Here’s the strange geography of terror fear: The farther you are from any real danger, the more jitters you are likely to feel.
Doubt me? Consider some of the political reaction to New York’s coming terror trials.
Attorney General Eric Holder announced that 9/11 mastermind Khalid Sheikh Mohammed and four others will be brought to federal courthouse in lower Manhattan. There, on high-security lockdown, they will face American justice in the form of a felony jury trial.
And the news was greeted with apoplexy in towns so tiny international terrorists couldn’t find them with a platinum MapQuest account and a GPS.
The move will put “Americans at unnecessary risk,” Kentucky Sen. Mitch McConnell fretted. “America already gives terrorists more constitutional rights than any other country,” said Texas Rep.
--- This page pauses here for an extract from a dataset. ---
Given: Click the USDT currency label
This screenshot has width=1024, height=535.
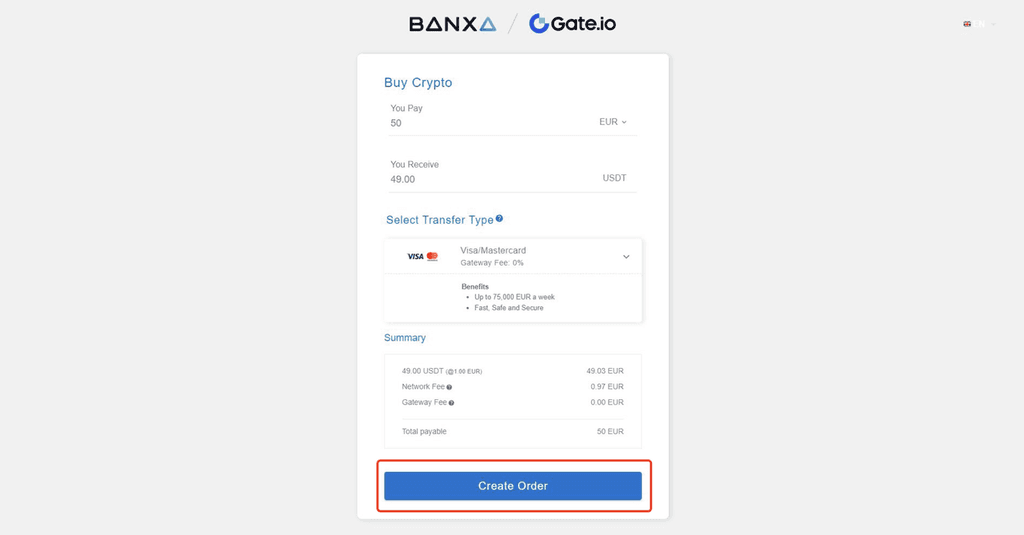Looking at the screenshot, I should pos(614,178).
Lamar Smith.
It was New York Mayor Michael Bloomberg who actually understood.
We have to take precautions. These are dangerous people accused of dreadful crimes. We live, all of us do, with the pain of that horror every day. But it’s the rule of law — isn’t it? — that makes us different from our enemies, a uniquely American ability to be stern, secure and just all at once.
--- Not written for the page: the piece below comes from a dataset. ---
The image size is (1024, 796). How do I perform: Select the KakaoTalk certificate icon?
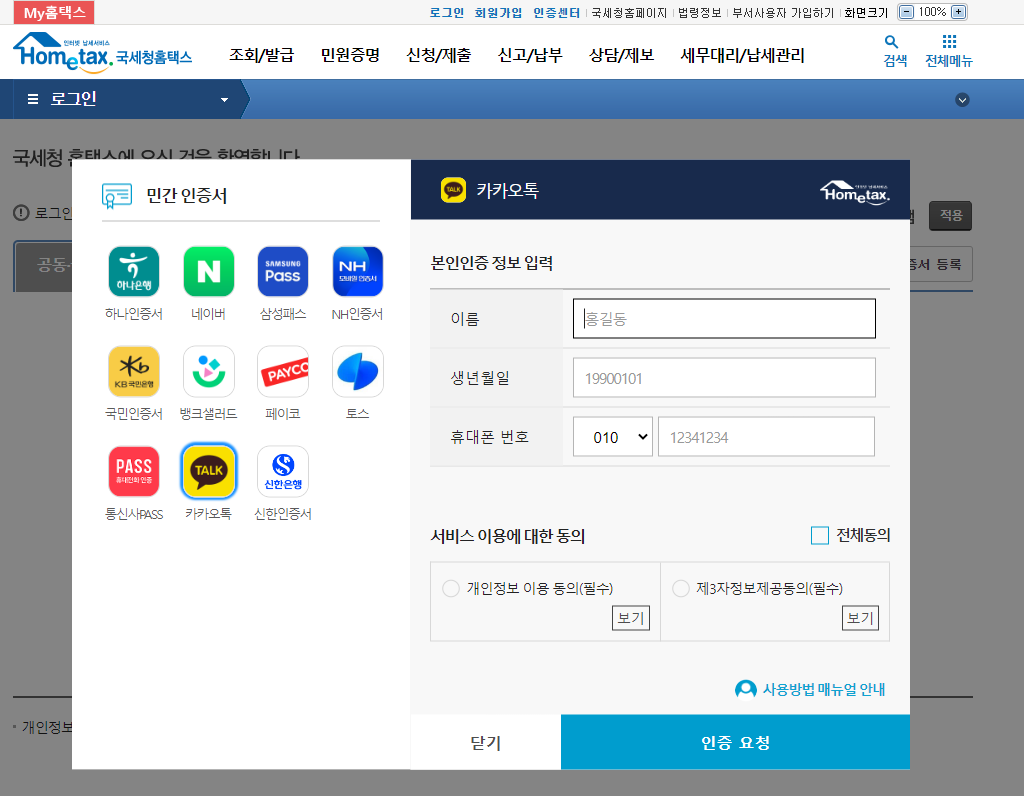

“It is fitting,” Bloomberg said, “that 9/11 suspects face justice near the World Trade Center site where so many New Yorkers were murdered.”
Rep. Jerry Nadler, whose district stretches into lower Manhattan, issued a plain-spoken challenge to the distant scaredy-cats. “I invite any of my colleagues who say that they are afraid to bring detainees into the United States to face trial to come to New York and see how we handle them.”
Added the New York congressman: “Any suggestion that our prosecutors and our law enforcement personnel are not up to the task of safely holding and successfully prosecuting terrorists on American soil is insulting and untrue.”